Alexandria, VA; May 5, 2025 - The American Society of Travel Advisors (ASTA), representing more than 190,000 travel professionals nationwide, formally submitted comments to the U.S. Department of Transportation (DOT) in response to its Request for Information (RFI) on regulatory reform.
ASTA’s recommendations aim to alleviate burdensome regulations affecting small business ticket agents while maintaining transparency and consumer protection in the airline industry.
"The DOT has saddled the nation's travel agencies with providing refunds when airlines experience travel disruptions,” said Zane Kerby ASTA President and CEO. “This misappropriation of responsibility needs to be fixed. Our members shouldn't be forced to cover refunds for flights they didn't cancel."
In its submission, ASTA strongly urged the Department to reevaluate three specific regulatory areas that unduly strain travel advisors, including ticket refund obligations and the disclosures advisors must make both in-person and over the phone.
Eliminate the Ticket Agent Obligation to Issue Consumer Refunds for Canceled or Substantially Changed Flights
ASTA is calling for the repeal of the DOT’s current rule, finalized in April 2024, mandating ticket agents who are the merchant of record issue refunds to consumers for flights canceled or significantly changed by the airline within seven days. This rule requires agents to refund consumers even when they are not in possession of the funds—creating severe cash flow and liability issues, particularly for small businesses.
ASTA emphasized that agents do not control airline funds, lack real-time access to cancellation data, and could be forced to refund customers out-of-pocket. While DOT attempted to mitigate this issue by requiring airlines to "promptly transfer" funds to agents, the regulatory language remains ambiguous and ineffective.
ASTA is advocating for a complete repeal of the requirement as the only equitable solution.
Streamline Offline Ticket Disclosure Requirements as Directed by Congress in the 2024 FAA Reauthorization Act
In alignment with the FAA Reauthorization Act of 2024, ASTA is urging the DOT to modernize and simplify the disclosure requirements for offline airline ticket sales, such as those made over the phone or in person. Currently, advisors must make up to seven separate disclosures during each transaction, a process that is both time-intensive and legally risky.
ASTA supports the Act’s directive that allows disclosures related to airline policies and fees to be made via referral to airline and DOT websites and urges the Department to move forward in short order. This approach strikes a balance between regulatory compliance and practical limitations of offline interactions, offering consumers necessary information without burdening advisors with impractical delivery methods.
Eliminate Outdated and Unnecessary Disclosure Requirements Regarding Aircraft Insecticide and Code Share Flights
ASTA is also advocating for the removal of disclosure mandates related to aircraft disinfection and code share flights. The organization argues that these requirements offer limited consumer benefit while creating excessive compliance obligations.
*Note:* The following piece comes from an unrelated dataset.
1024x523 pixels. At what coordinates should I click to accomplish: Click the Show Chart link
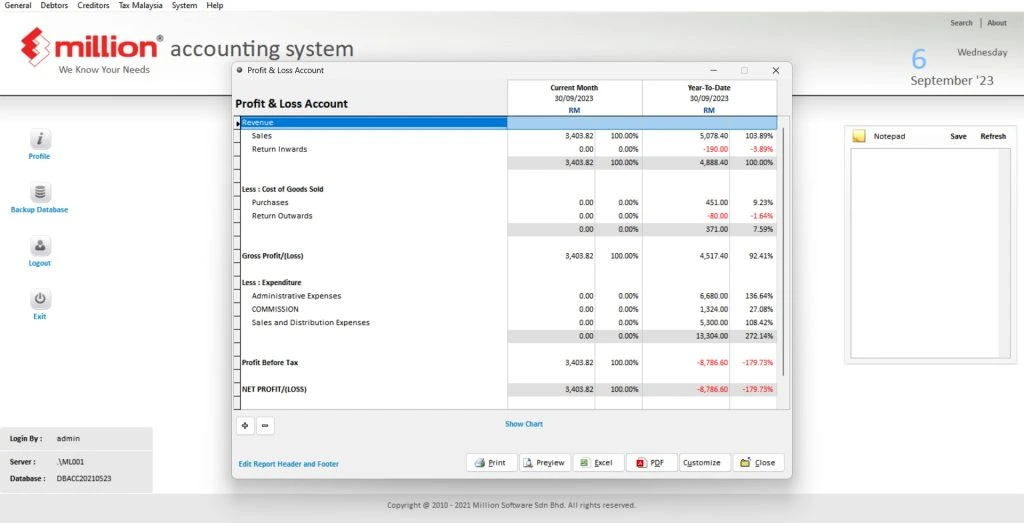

For insecticide use, disclosures must be made for all flights to 36 listed countries—regardless of whether the flight is actually treated. For code share arrangements, regulations require exhaustive, often duplicative disclosures in every form of communication, including casual inquiries. Any noncompliance, even unintentional, subjects advisors to steep penalties.
“These regulations impose significant costs and risks on small travel businesses with little added value to consumers,” said Peter Lobasso, ASTA’s General Counsel and Senior Vice President of Industry Affairs. “Our members need a fair regulatory environment that acknowledges their important but limited role in the transaction chain and supports their continued ability to serve travelers effectively.”